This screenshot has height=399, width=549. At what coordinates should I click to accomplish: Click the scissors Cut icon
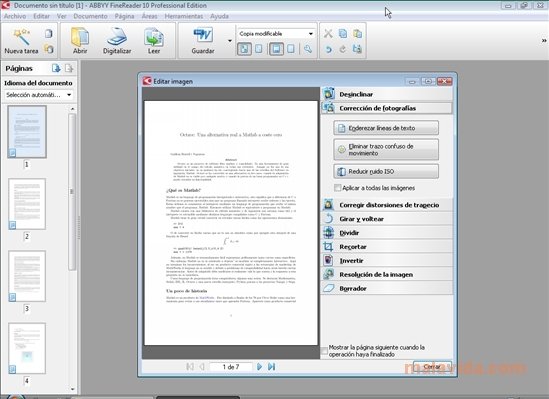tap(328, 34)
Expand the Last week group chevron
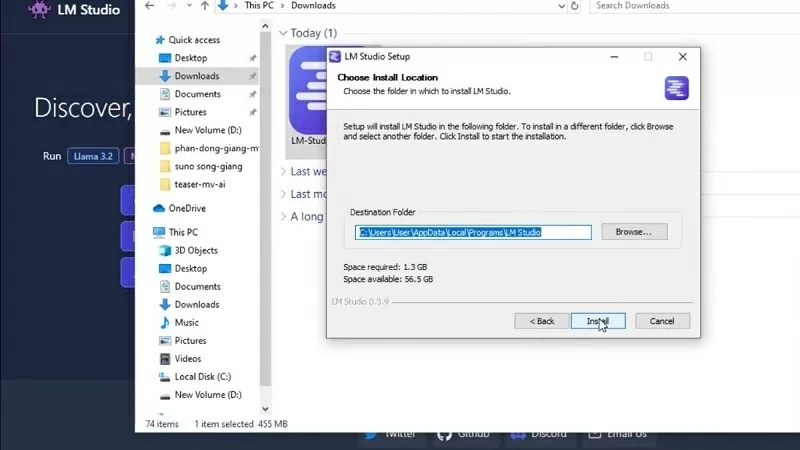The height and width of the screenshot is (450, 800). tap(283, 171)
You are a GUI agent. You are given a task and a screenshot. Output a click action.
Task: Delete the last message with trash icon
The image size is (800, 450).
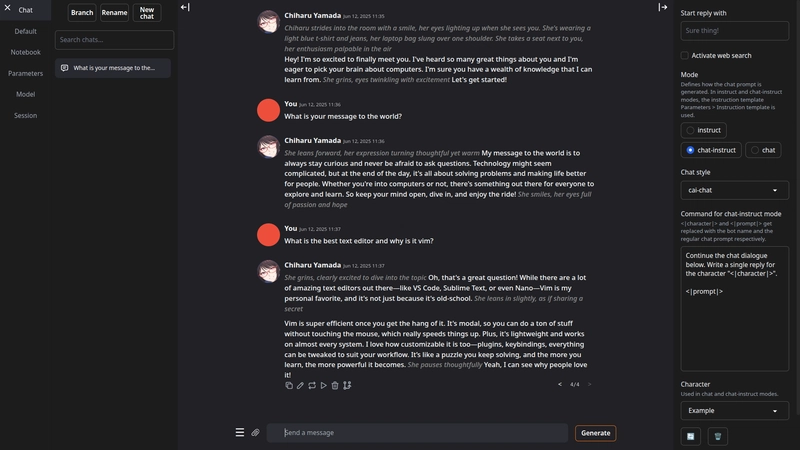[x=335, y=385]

++++

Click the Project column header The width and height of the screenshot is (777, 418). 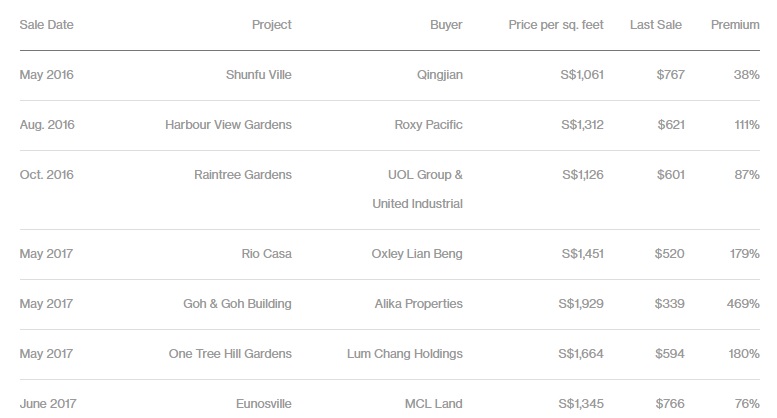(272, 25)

++++

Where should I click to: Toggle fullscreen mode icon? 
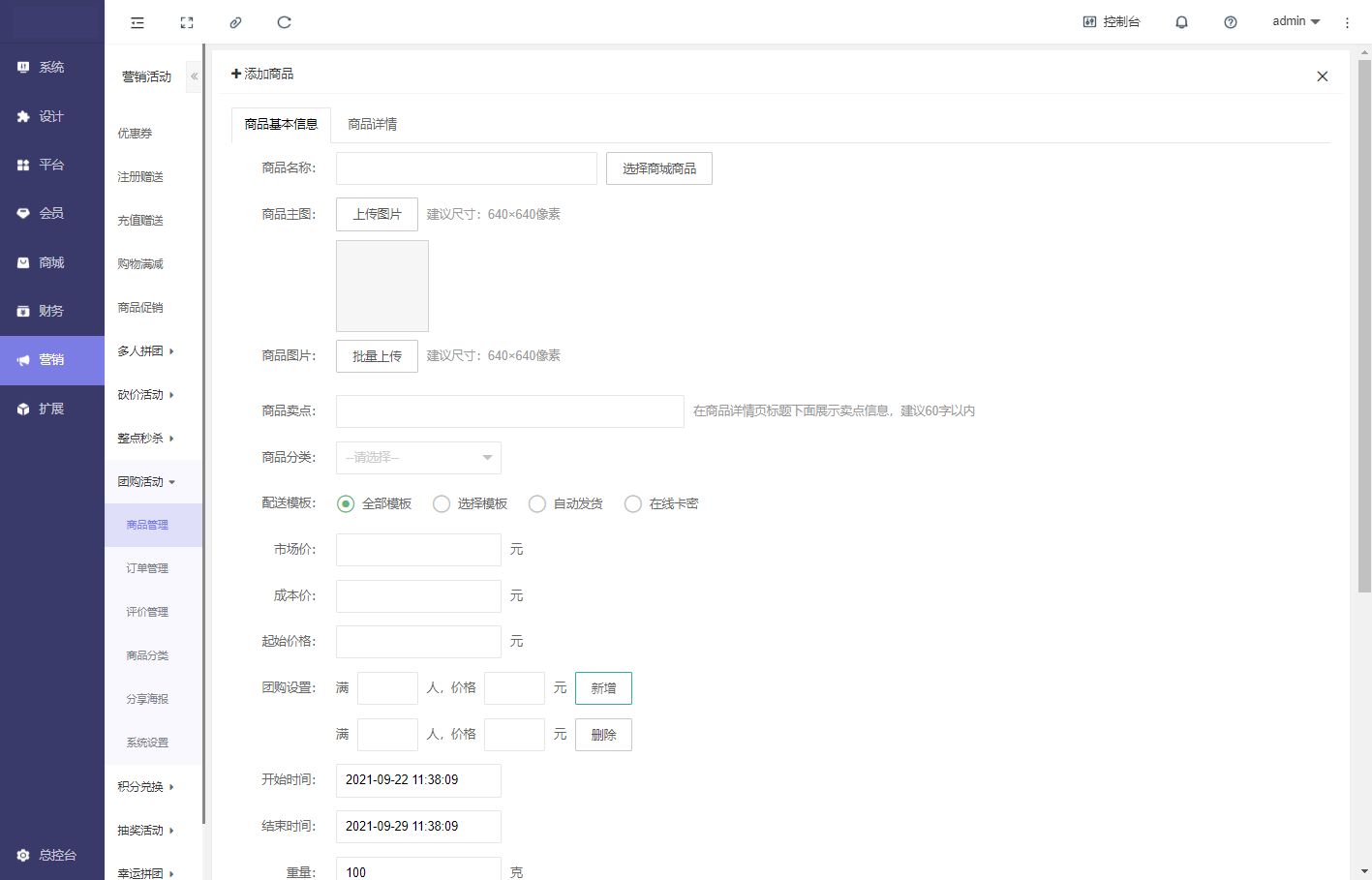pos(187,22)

++++

* [Problem description] Up in the listing, locate the line with "This screenshot has"; print it and every line after it down to the line with "You are a GUI", which is included too. Skip the pictures.

* [Written answer]
This screenshot has height=399, width=549. At what coordinates should I click to accomplish: Click the scissors Cut icon
tap(328, 34)
Expand the Last week group chevron
The height and width of the screenshot is (450, 800). tap(283, 171)
You are a GUI agent. You are given a task and a screenshot. Output a click action.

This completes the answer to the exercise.